Os Magos do Oriente eram sábios pagãos, estudiosos dos astros, vindos de terras a oriente da Judeia, provavelmente da Pérsia ou da Babilônia. O Evangelho de Mateus não diz quantos eram nem que fossem reis; a tradição posterior, contemplando os três dons oferecidos, falou em três e lhes atribuiu os nomes de Gaspar, Melquior e Baltasar. Guiados por uma estrela que surgira no céu, puseram-se a caminho à procura do 'rei dos judeus que acaba de nascer', chegando a Jerusalém e perturbando o rei Herodes.

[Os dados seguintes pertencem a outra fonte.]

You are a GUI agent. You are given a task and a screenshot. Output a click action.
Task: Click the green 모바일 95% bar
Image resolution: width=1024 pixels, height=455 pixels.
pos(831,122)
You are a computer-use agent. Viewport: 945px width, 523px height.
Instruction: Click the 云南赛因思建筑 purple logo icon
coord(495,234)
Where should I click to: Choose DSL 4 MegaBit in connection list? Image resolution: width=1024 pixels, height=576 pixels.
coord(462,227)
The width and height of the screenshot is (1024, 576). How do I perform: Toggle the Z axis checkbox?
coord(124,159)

Após saberem dos sumos sacerdotes que o Messias devia nascer em Belém, conforme a profecia de Miqueias, seguiram a estrela até encontrar o Menino com Maria, sua mãe. Prostrando-se, adoraram-no e abriram seus tesouros, oferecendo ouro, incenso e mirra. A tradição vê nesses presentes um sentido profundo: o ouro reconhece a realeza de Cristo, o incenso confessa sua divindade, e a mirra anuncia sua sepultura e Paixão. Avisados em sonho, não voltaram a Herodes, mas regressaram por outro caminho.

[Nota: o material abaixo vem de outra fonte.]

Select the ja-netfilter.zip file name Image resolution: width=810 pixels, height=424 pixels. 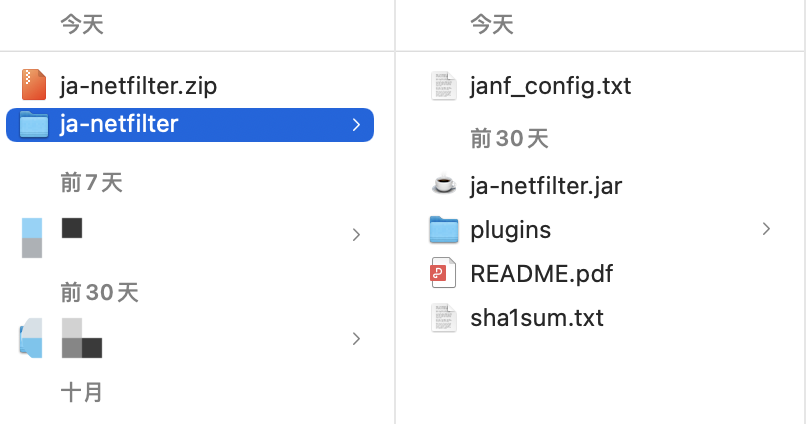(x=138, y=86)
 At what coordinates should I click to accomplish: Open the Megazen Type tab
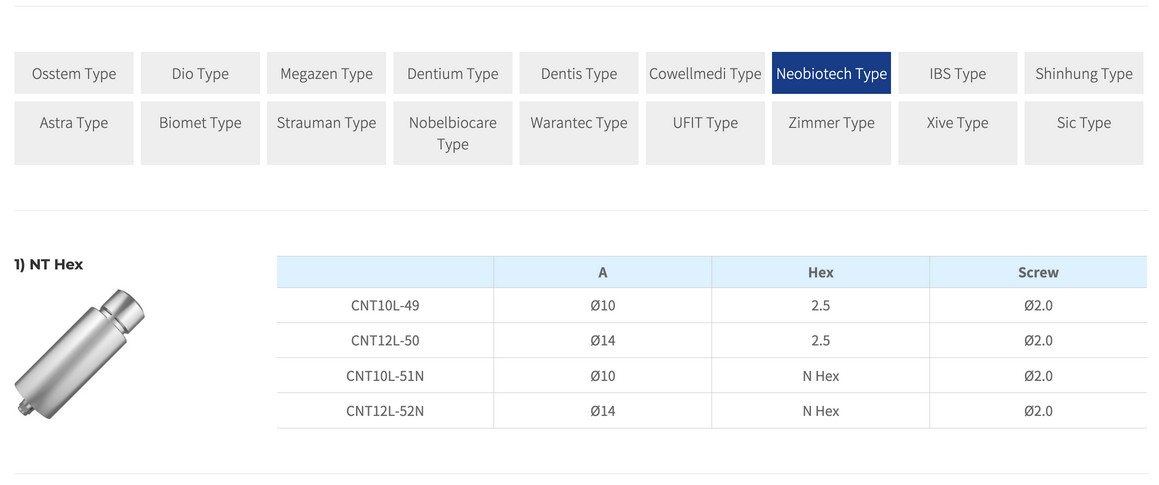tap(326, 73)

Na fé da Igreja, os Magos são as primícias dos povos pagãos chamados à salvação: neles, as nações que não pertenciam a Israel vêm adorar o Salvador, manifestando que Cristo é a luz que ilumina todos os povos. Por isso sua visita é celebrada na solenidade da Epifania, a manifestação do Senhor às nações.